Turbine has promised monthly changes to the world, new quests, items, monsters and the like. Depending what players like you do, towns can be rebuilt or ruined. New enemies can be awakened, new skills found, new weapons made. The promise of a dynamic and interactively changeable world, the promise of new additions, the promise of new life, every single month, is a powerful thing. And it just might make this the best RPG you've ever played. Unfortunately, you'll have to play AC2 non-stop and stick with it for a long, long time - for more then the average gamer may have the patience to withstand.

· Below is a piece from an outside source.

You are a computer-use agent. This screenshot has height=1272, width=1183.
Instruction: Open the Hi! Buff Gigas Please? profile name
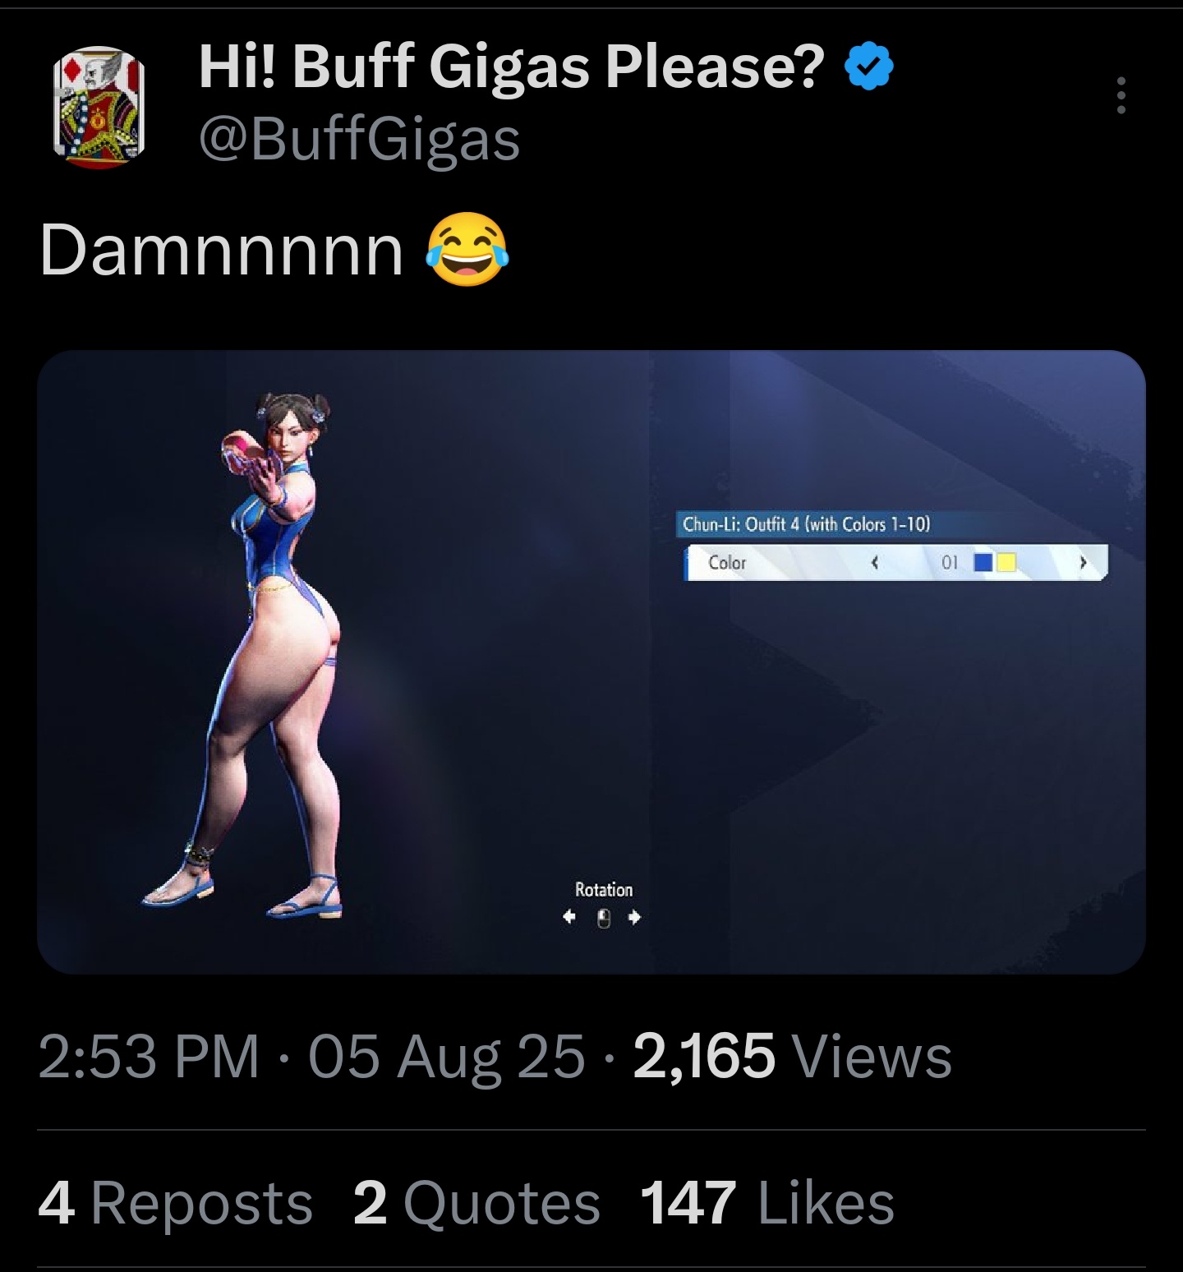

This game, whether you like this genre or not, is a very good game, with some vary noticeable flaws. Its promise of new content every month with a changeable world affected by the players is very attractive, but the game itself can be laden with boredom, substandard equipment and obnoxious PvP (in the wrong zones). If all of the developer's promises are fulfilled, it will put a new spin on the MMORPG world. If the updates are not what they are cracked up to be, this game will be just another run of the mill online RPG.
Gorgeous visuals, interactive updates are promising, interesting spin on guilds;
Steep system req's, endless treadmill of leveling, easy exploitation of bugs can allow campers and llamas to ruin this game, requires significant investment of time before your character can really go anywhere.